No, that's not the attitude of a responsible filesystem developer.

It doesn't matter what stage of development the code is in, if it's got
users and they're hitting bugs, those bugs take priority. "Screw the
user" is no way to develop a filesystem that people will actually want
to run.

If we want to attain rock solid, bulletproof reliability, then
reliability, top to bottom, has to be the priority at every stage of
development. The job is not done until it is working well and verified
for everyone.

> > Shipping a project as large and complex as a filesystem must be done
> > incrementally, in stages where we're deploying to gradually increasing
> > numbers of users, fixing everything they find and assessing where we're
> > at before opening it up to more users.
> 
> Yes!  But that process also has to include rollbacks, which git has
> made so so so easy.  Just accept that _if_ 6.x-rc[12345] is buggy,
> then it needs to be rolled back and subbmitted to 6.x+1-rc1 for the
> next cycle after it's been baked.

I'm very quick to kick out buggy patches; simple regressions where a
revert is the correct solution almost never hit Linus's tree. This isn't
the issue we're talking about.

> > Right now we need to be getting those fixes out to users so
> > they can keep testing and finding the next bug. When someone has
> > invested time and effort learning how the system works and how to
> > report bugs, we don't watn them getting frustrated and leaving - we
> > want to work with them, so they can keep testing and finding new
> > bugs.
> 
> So post patches on your own tree that they can use, nothing stops you! 

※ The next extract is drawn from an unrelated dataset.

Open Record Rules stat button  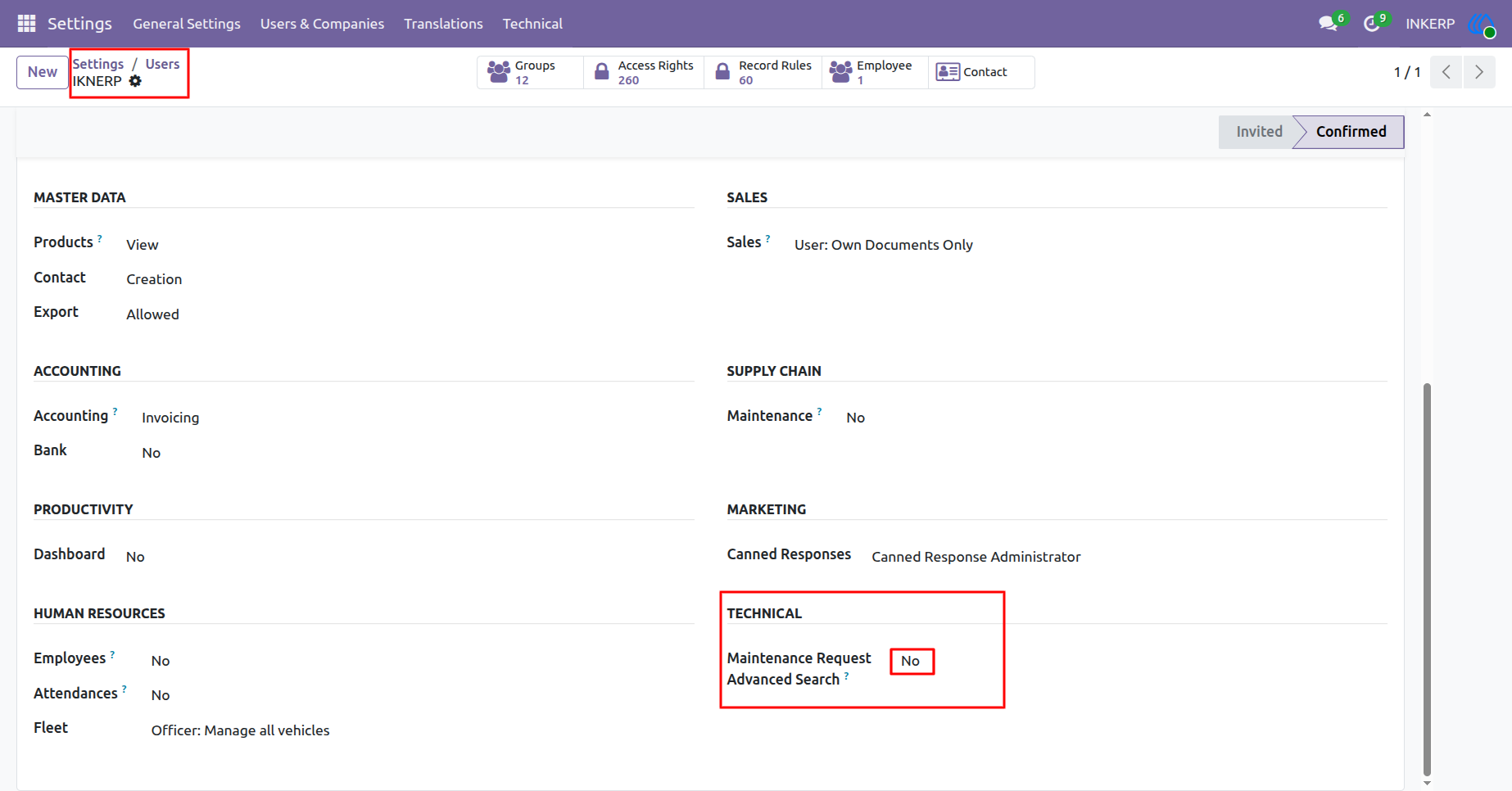point(763,72)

That is indeed what it comes down to, isn't it?

I support my code. I triage every bug report, prioritizing the critical
bugs, and I spend most of my day working with users to track bugs down
and make sure the fixes work.

That's my job.

If fixes aren't going into Linus's tree, that means the working,
supported bcachefs tree is no longer his tree, it's mine.

We've been down that road with other subsystems in the past (e.g.
Lustre), and it doesn't work.

Going down that road means the first thing I have to do with every bug
report is ask "which tree are you running? stock mainline or mine?" -
and then we might as well go all the way and go the DKMS route, for the
sake of everyone's sanity.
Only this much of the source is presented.